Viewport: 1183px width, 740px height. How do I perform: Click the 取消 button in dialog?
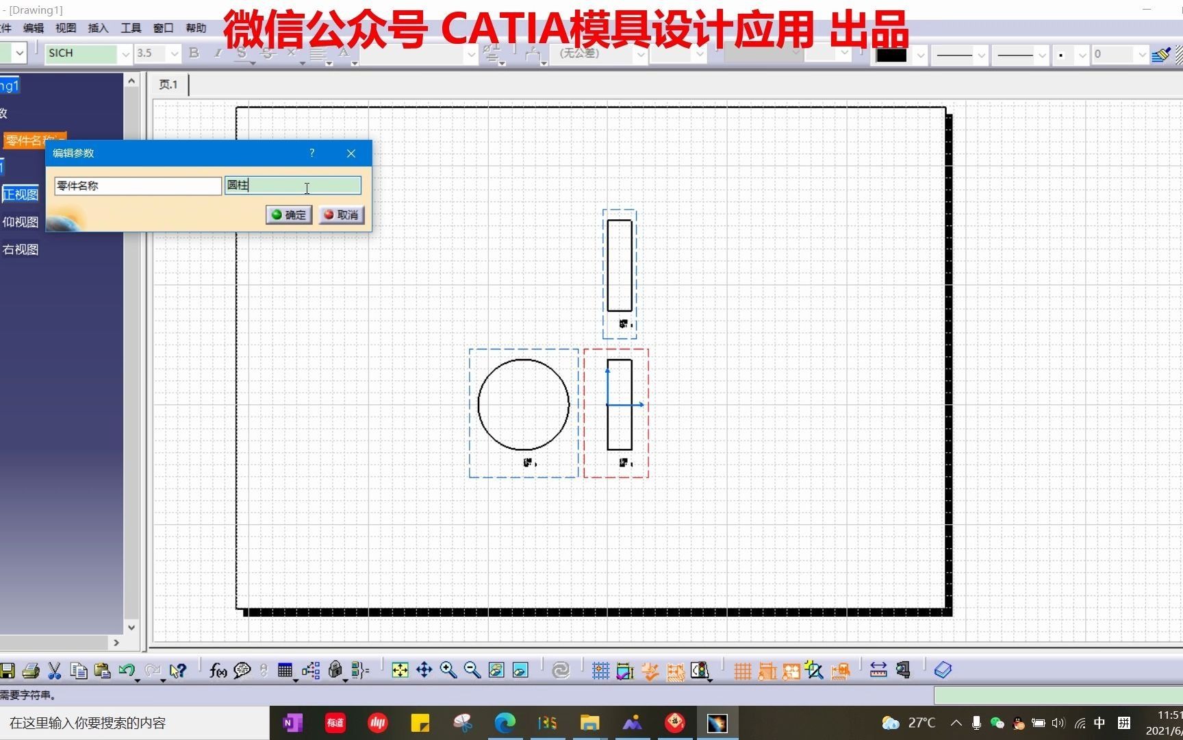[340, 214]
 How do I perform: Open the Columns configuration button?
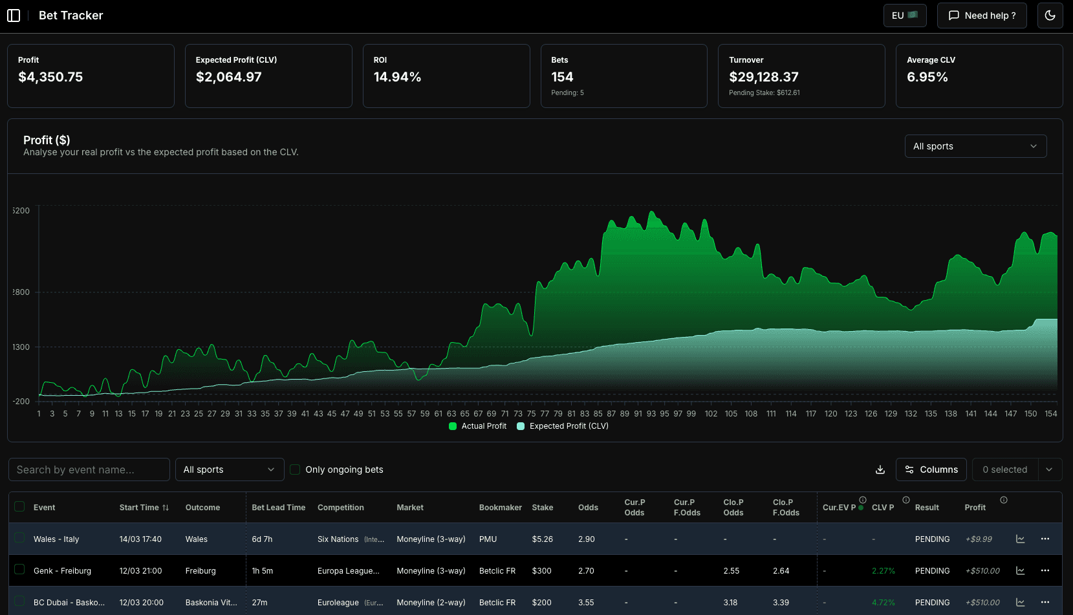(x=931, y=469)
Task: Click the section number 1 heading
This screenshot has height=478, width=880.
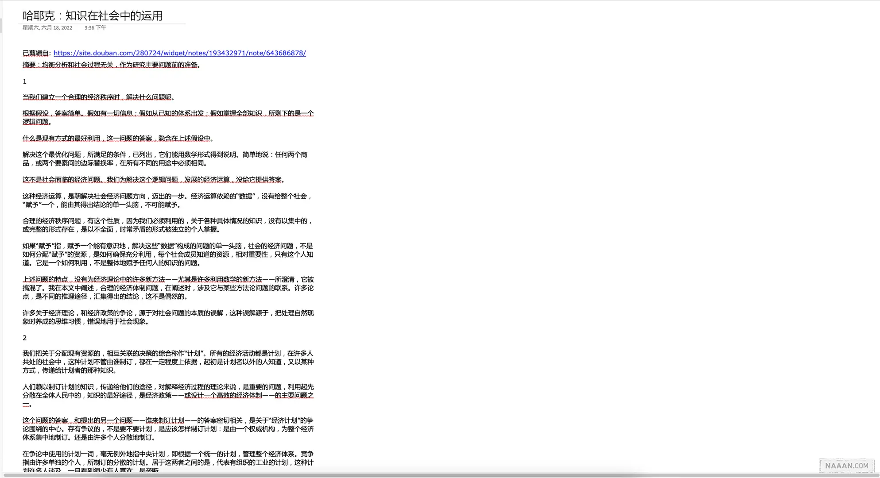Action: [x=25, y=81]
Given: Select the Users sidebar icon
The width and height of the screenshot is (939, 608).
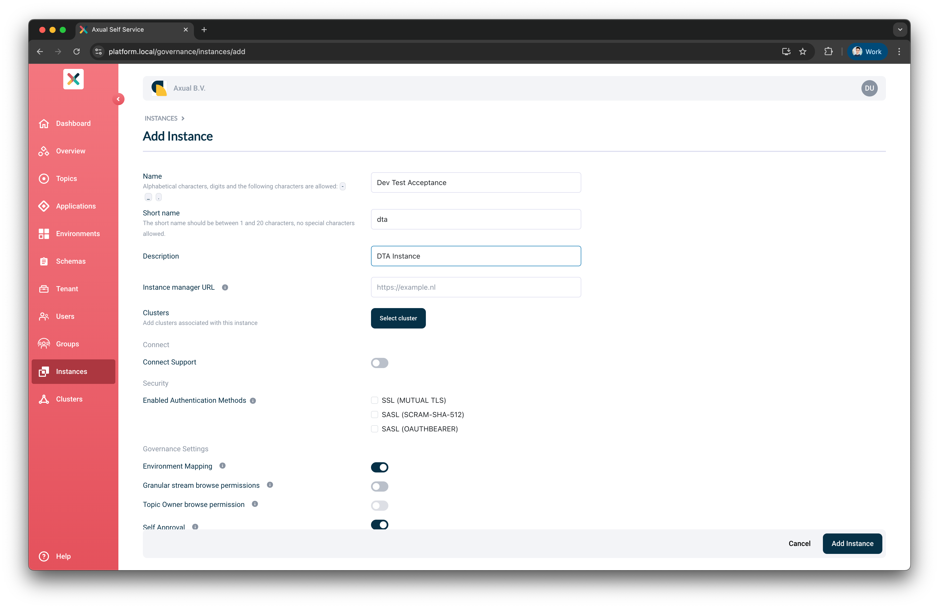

--

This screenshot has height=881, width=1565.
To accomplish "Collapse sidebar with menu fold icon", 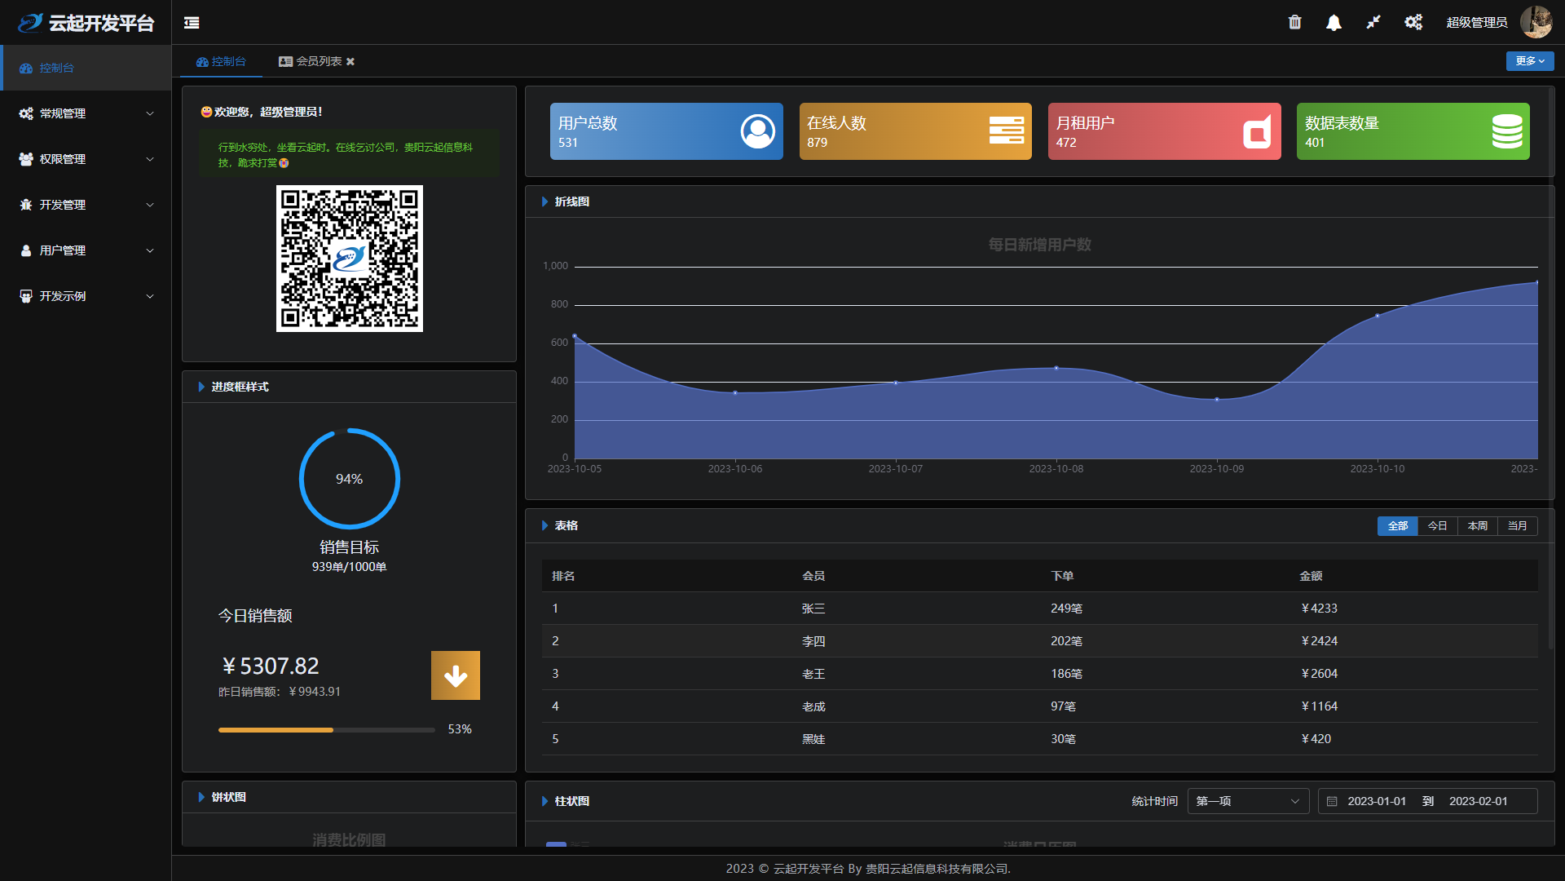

What is expected: Please give back, exactly as it stands above, the stretch from the line with "Given: Select the Users sidebar icon" through the line with "The width and", and no line outside it.

Exercise result:
Given: Select the Users sidebar icon
The width and height of the screenshot is (939, 608).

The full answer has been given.